GIVEN DATA:
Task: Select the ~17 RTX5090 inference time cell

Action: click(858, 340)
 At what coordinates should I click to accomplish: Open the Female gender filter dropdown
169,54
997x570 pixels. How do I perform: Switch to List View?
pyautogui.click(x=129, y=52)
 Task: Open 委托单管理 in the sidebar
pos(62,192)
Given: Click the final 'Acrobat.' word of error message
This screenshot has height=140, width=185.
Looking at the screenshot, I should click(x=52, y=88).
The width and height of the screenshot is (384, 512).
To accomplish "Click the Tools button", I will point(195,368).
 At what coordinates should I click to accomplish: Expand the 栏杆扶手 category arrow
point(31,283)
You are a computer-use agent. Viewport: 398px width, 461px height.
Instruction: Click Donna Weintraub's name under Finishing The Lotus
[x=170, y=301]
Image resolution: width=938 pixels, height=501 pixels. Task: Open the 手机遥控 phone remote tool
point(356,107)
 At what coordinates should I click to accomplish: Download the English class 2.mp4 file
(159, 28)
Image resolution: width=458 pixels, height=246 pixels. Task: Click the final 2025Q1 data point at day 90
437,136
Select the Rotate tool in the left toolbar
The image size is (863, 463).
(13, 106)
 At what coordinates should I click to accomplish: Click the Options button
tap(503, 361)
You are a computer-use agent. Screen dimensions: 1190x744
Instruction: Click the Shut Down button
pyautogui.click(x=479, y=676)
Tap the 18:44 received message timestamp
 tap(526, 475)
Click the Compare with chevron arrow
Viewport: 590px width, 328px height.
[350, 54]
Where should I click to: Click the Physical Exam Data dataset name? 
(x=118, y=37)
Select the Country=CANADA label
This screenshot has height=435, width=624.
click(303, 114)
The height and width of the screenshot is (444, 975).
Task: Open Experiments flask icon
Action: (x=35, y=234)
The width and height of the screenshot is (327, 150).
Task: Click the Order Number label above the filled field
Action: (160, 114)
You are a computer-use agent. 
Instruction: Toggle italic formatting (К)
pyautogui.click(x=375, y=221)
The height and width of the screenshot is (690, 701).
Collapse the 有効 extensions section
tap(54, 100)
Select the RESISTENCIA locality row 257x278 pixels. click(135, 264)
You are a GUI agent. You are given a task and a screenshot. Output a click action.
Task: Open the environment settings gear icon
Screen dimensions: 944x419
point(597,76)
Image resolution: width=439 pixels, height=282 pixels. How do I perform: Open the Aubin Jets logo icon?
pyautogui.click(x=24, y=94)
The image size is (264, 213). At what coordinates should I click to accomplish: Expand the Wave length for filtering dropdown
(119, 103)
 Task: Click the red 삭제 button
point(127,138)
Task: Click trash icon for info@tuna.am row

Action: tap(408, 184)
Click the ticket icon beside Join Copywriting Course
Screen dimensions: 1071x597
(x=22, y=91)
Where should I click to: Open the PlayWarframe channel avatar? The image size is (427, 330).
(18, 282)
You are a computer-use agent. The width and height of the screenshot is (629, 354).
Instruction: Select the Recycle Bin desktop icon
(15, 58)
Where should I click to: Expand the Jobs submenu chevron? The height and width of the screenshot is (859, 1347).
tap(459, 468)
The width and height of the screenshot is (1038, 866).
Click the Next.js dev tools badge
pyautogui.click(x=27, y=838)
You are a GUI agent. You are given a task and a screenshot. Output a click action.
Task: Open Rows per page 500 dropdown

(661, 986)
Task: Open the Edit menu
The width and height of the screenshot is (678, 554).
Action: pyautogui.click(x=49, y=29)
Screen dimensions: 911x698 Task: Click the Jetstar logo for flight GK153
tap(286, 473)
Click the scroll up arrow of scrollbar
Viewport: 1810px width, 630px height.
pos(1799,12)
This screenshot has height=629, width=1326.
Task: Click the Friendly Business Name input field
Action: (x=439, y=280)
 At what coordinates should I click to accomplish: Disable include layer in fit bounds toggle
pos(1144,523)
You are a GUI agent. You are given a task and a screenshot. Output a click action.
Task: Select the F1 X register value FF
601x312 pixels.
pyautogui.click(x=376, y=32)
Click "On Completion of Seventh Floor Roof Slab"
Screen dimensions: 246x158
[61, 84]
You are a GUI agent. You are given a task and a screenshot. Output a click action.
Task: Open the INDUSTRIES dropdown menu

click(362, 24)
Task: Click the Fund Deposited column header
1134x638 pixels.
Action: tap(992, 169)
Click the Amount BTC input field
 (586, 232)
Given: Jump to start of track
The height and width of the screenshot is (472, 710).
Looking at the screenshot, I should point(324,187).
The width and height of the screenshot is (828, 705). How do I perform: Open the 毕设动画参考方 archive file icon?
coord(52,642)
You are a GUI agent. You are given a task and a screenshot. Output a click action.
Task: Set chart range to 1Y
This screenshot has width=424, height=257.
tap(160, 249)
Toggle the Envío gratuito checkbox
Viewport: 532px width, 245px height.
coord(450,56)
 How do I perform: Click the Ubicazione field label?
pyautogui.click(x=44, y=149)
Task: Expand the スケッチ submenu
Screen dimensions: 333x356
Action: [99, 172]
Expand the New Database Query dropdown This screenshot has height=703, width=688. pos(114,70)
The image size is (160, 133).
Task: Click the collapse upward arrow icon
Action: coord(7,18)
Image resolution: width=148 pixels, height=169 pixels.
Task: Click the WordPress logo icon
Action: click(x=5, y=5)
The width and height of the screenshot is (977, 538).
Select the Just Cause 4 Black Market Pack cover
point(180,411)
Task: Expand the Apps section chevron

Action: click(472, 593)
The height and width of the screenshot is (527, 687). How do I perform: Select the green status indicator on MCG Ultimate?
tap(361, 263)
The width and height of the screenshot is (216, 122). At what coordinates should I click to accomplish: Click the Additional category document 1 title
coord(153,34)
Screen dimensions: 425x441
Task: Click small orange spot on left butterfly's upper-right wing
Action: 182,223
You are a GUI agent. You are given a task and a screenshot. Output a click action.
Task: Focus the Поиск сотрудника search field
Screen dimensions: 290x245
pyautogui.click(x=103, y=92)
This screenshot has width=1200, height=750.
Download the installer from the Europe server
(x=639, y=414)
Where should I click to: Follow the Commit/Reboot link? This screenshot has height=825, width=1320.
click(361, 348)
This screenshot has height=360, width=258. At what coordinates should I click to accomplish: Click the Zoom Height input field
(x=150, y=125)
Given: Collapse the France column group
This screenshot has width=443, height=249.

EXERCISE REQUIREMENTS:
Format everything from the line containing "This screenshot has height=360, width=258." down to the end of the data as a numbered list, omitting blank lines.

EXERCISE RESPONSE:
1. This screenshot has height=360, width=258. At what coordinates should I click to accomplish: Click the Zoom Height input field
2. (x=150, y=125)
3. Given: Collapse the France column group
4. This screenshot has width=443, height=249.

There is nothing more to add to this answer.